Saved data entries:

BEGIN

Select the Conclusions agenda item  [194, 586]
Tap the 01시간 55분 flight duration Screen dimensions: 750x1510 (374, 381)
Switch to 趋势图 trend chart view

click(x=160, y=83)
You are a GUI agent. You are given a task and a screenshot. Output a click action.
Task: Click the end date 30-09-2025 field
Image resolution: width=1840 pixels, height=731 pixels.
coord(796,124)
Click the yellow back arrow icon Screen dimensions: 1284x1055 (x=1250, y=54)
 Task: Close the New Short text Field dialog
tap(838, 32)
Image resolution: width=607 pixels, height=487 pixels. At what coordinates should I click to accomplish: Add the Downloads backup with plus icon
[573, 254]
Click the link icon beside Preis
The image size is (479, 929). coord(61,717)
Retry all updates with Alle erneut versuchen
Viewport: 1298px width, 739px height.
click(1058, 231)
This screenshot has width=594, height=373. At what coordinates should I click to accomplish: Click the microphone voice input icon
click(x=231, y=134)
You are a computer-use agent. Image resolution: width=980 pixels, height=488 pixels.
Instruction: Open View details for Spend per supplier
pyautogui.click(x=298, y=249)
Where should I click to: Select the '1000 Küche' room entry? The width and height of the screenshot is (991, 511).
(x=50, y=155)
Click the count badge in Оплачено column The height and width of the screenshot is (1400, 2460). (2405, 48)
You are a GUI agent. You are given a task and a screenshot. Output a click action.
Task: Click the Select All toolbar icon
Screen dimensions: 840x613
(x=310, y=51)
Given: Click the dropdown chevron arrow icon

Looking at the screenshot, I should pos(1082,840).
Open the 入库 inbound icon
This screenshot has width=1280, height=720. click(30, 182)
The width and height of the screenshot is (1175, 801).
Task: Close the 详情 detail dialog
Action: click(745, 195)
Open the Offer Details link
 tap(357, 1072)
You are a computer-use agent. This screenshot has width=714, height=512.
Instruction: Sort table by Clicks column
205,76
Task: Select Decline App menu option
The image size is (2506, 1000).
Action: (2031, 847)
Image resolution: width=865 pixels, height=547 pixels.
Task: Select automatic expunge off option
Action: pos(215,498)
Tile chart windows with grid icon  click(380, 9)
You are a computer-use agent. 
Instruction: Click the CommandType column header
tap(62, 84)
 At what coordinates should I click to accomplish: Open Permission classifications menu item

END

# WHAT IS BEING ASKED
Copy every record again, keeping each word unchanged.

# RESPONSE AREA
Select the Conclusions agenda item  [194, 586]
Tap the 01시간 55분 flight duration Screen dimensions: 750x1510 (374, 381)
Switch to 趋势图 trend chart view

click(x=160, y=83)
You are a GUI agent. You are given a task and a screenshot. Output a click action.
Task: Click the end date 30-09-2025 field
Image resolution: width=1840 pixels, height=731 pixels.
coord(796,124)
Click the yellow back arrow icon Screen dimensions: 1284x1055 (x=1250, y=54)
 Task: Close the New Short text Field dialog
tap(838, 32)
Image resolution: width=607 pixels, height=487 pixels. At what coordinates should I click to accomplish: Add the Downloads backup with plus icon
[573, 254]
Click the link icon beside Preis
The image size is (479, 929). coord(61,717)
Retry all updates with Alle erneut versuchen
Viewport: 1298px width, 739px height.
click(1058, 231)
This screenshot has width=594, height=373. At what coordinates should I click to accomplish: Click the microphone voice input icon
click(x=231, y=134)
You are a computer-use agent. Image resolution: width=980 pixels, height=488 pixels.
Instruction: Open View details for Spend per supplier
pyautogui.click(x=298, y=249)
Where should I click to: Select the '1000 Küche' room entry? The width and height of the screenshot is (991, 511).
(x=50, y=155)
Click the count badge in Оплачено column The height and width of the screenshot is (1400, 2460). (2405, 48)
You are a GUI agent. You are given a task and a screenshot. Output a click action.
Task: Click the Select All toolbar icon
Screen dimensions: 840x613
(x=310, y=51)
Given: Click the dropdown chevron arrow icon

Looking at the screenshot, I should pos(1082,840).
Open the 入库 inbound icon
This screenshot has width=1280, height=720. click(30, 182)
The width and height of the screenshot is (1175, 801).
Task: Close the 详情 detail dialog
Action: click(745, 195)
Open the Offer Details link
 tap(357, 1072)
You are a computer-use agent. This screenshot has width=714, height=512.
Instruction: Sort table by Clicks column
205,76
Task: Select Decline App menu option
The image size is (2506, 1000).
Action: (2031, 847)
Image resolution: width=865 pixels, height=547 pixels.
Task: Select automatic expunge off option
Action: pos(215,498)
Tile chart windows with grid icon  click(380, 9)
You are a computer-use agent. 
Instruction: Click the CommandType column header
tap(62, 84)
 At what coordinates should I click to accomplish: Open Permission classifications menu item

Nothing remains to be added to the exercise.